------ RECORDS SHOWN ------

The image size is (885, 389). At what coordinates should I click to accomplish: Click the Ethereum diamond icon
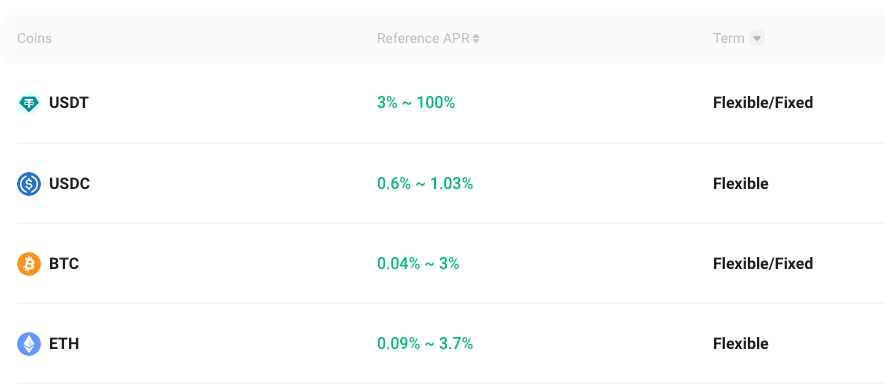[x=29, y=344]
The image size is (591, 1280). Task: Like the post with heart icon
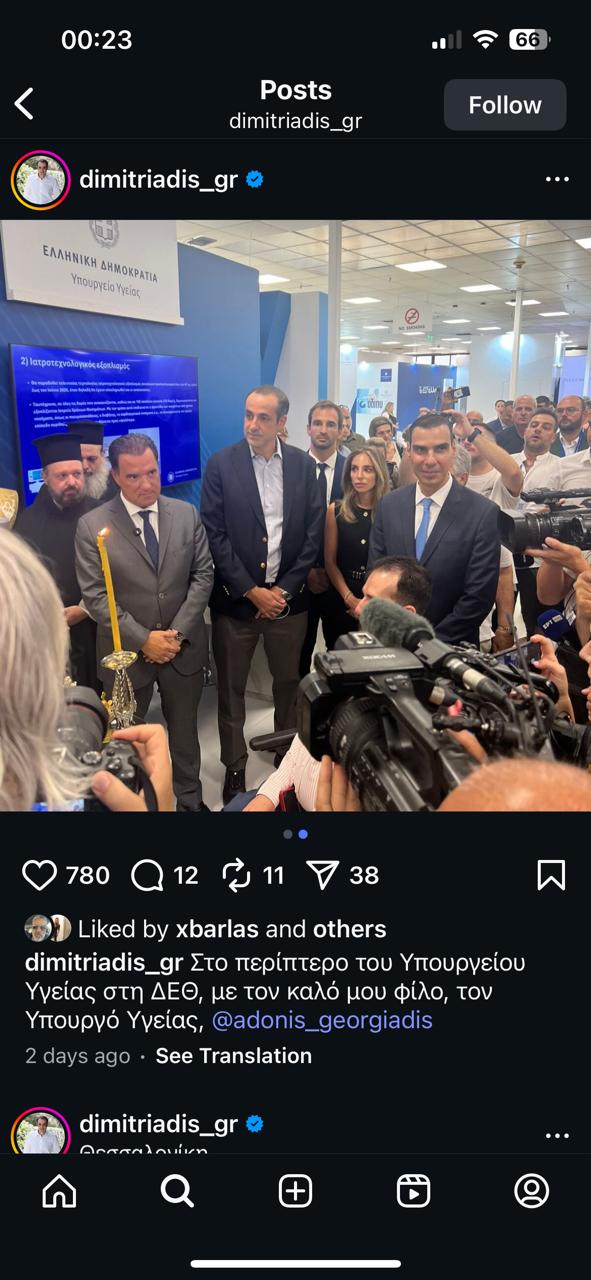click(x=40, y=876)
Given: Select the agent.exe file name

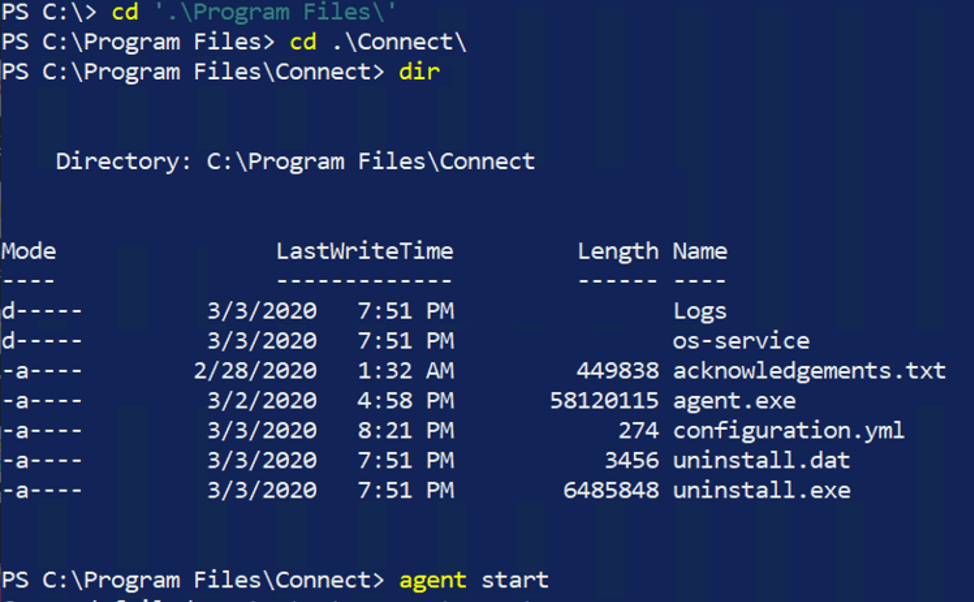Looking at the screenshot, I should tap(734, 401).
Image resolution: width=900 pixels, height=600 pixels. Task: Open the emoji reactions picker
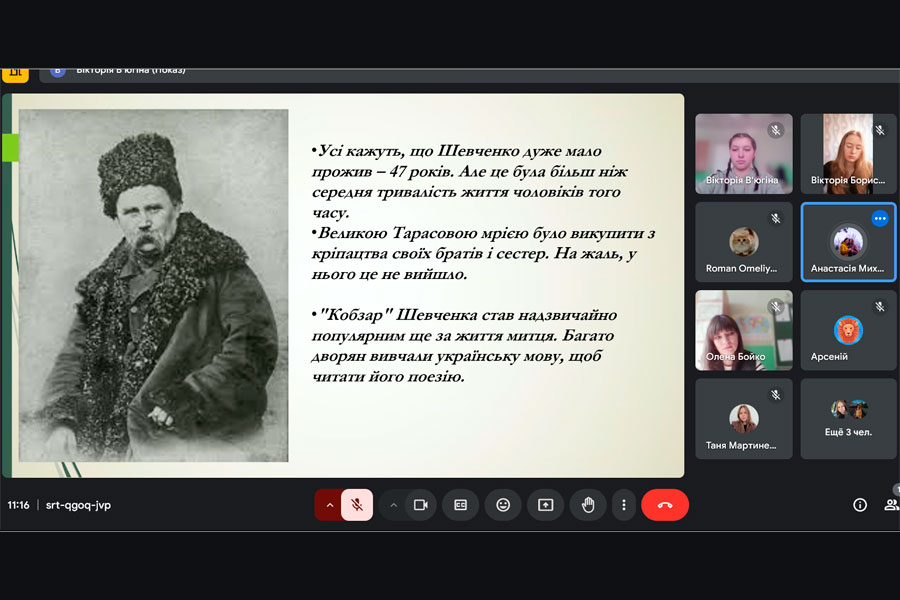click(x=503, y=505)
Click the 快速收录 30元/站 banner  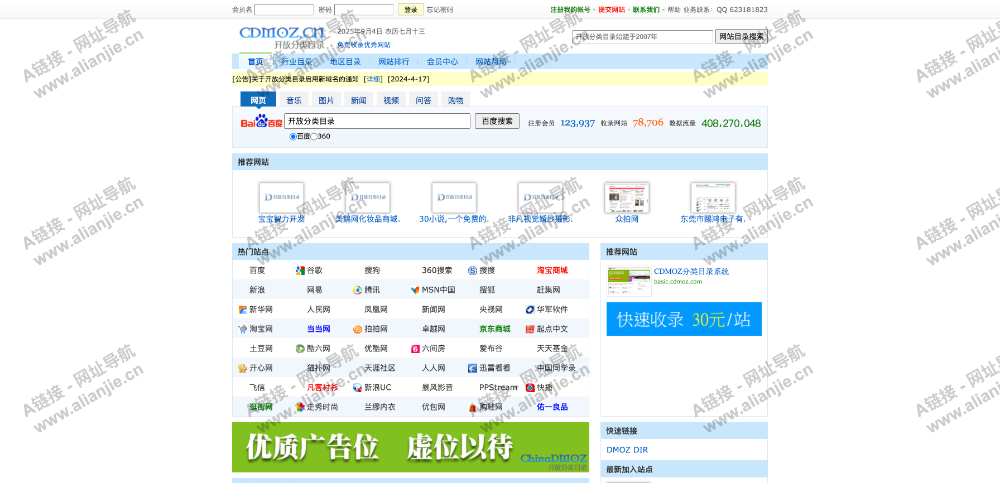(x=684, y=319)
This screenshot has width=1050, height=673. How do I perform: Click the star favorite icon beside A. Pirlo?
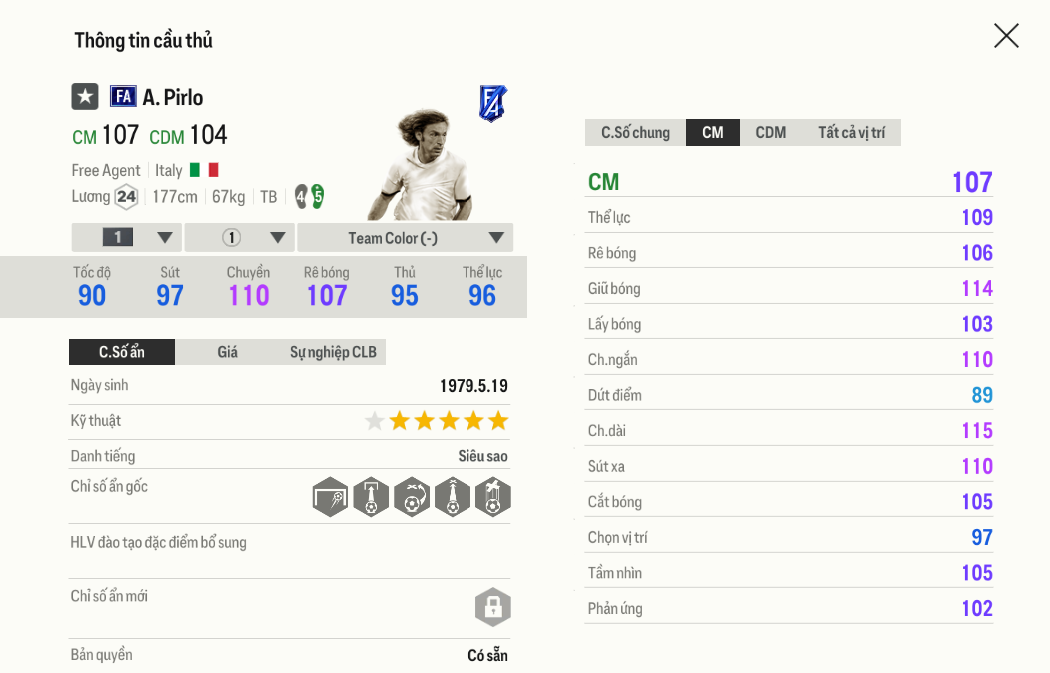(85, 96)
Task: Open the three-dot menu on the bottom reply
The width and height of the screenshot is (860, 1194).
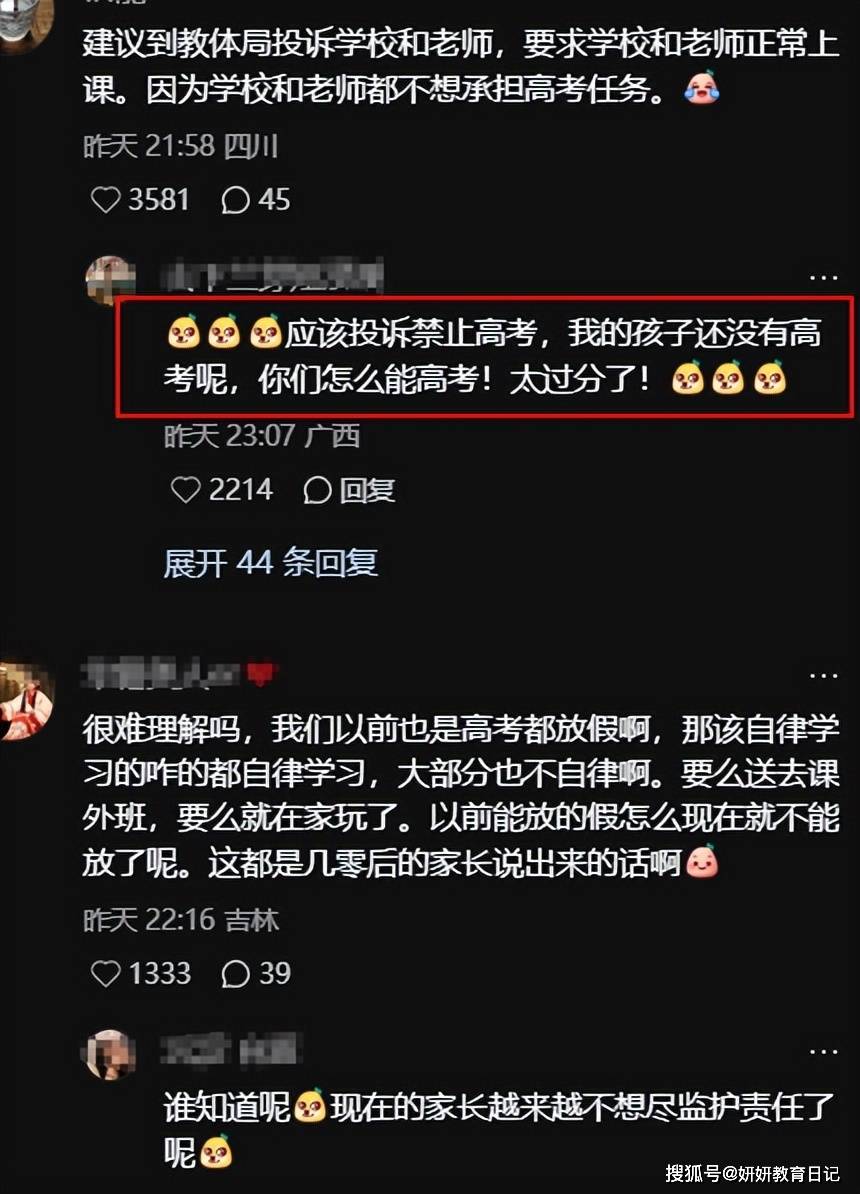Action: point(823,1052)
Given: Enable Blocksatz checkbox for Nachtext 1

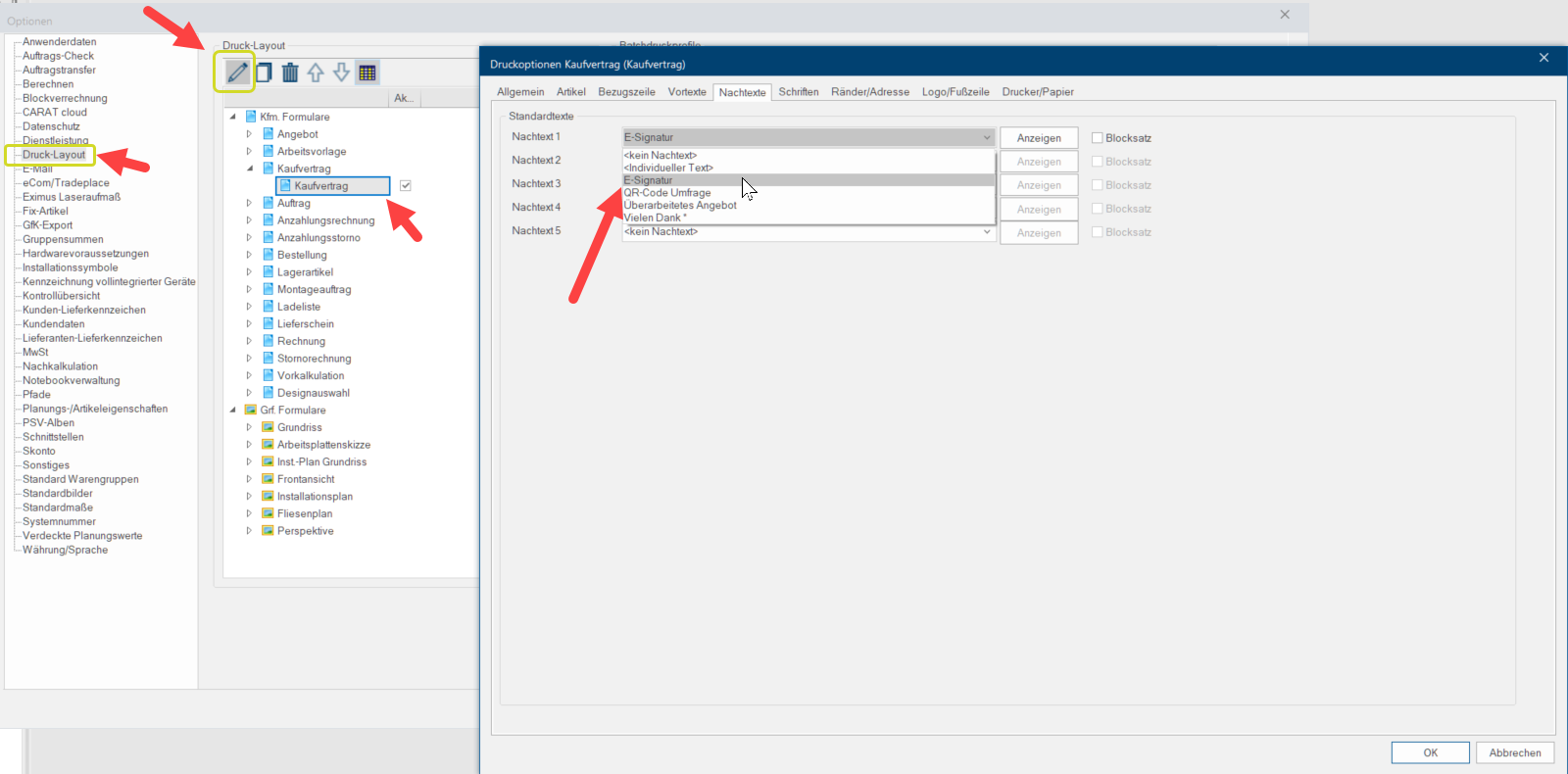Looking at the screenshot, I should pos(1098,138).
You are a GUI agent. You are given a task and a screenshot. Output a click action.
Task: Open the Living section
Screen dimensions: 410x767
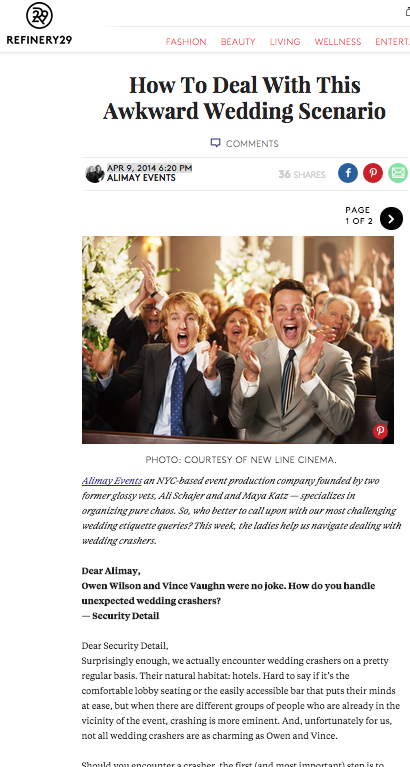click(285, 42)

------

Using the entries above, reproduce word for word only the lines from the one that contains "Task: Open the three-dot" to the one that contains "Task: Open the Living section", both ends included, and drop every picture.

> **THE COMPLETED TASK**
Task: Open the three-dot menu on the bottom reply
The width and height of the screenshot is (860, 1194).
Action: point(823,1052)
Given: Enable Blocksatz checkbox for Nachtext 1

Looking at the screenshot, I should pos(1098,138).
You are a GUI agent. You are given a task and a screenshot. Output a click action.
Task: Open the Living section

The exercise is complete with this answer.